Shu Wan
Time and Place: Thursday, 01.07., 16:00–17:00, Room 3
Session: Poster Session – Networks and Agency
Keywords: GIS; New Threads; Chinese students; Social Network
Overview: In the dawn of China’s netizens’ proliferation after 2000, Chinese students abroad took pioneering in using the Internet to communicate efficiently. However, this portion of the (recent) history in the trajectory of international students of Chinese origins has rarely been examined in past research. Taking the composition of the contributors to the first sinophonic online literary magazine New Threads as an example, this study explores the internationality of the pioneering Chinese netizens in the mid-1990s.
Methodology and data: The dataset examined in this study is the accumulation of contributors to the New Threads between 1994 and 1996. In its issues in the three years, over 250 authors, whose institutional email addresses are available on the online magazine, contributed their works to the magazine. To investigate those Chinese contributors’ internationality and distribution of institutional affiliations, this study attempts to use GIS technology in analyzing the composition of those authors and their geographic distribution.
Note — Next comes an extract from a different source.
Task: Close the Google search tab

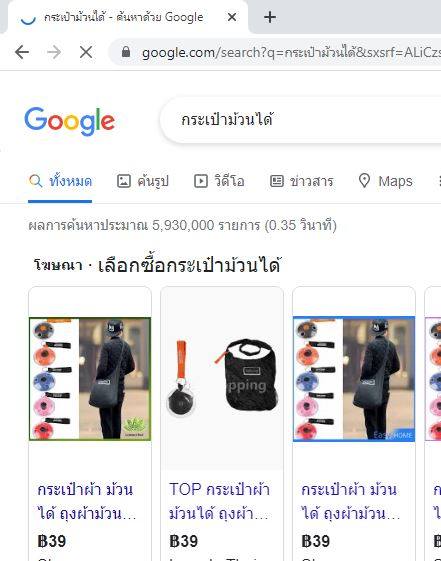Action: point(232,17)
Results: This study takes findings on the internationality of the online community among Chinese students and scholars abroad in the Internet’s early history in the sinophonic world. Most authors in the dataset were affiliated with academic and research institutions throughout North America (Canada and the United States) and the remainder of the world (France, Britain, and Switzerland). The proliferation of Chinese Internet websites and communities facilitated their maintenance of the transnational community between them, which was in advance of the Internet’s popularization in China in the 21st century. Between the birth of “overseas student literature” demonstrated in the early 20th century in Chih-ming Wang’s volume Transpacific Articulations: Student Migration and the Remaking of Asian America and the proliferation of the online community in the early 21st century examined in Lisong Liu’s book Chinese Student Migration and Selective Citizenship, there was an in-between online community consisting of Chinese students and scholars across the world.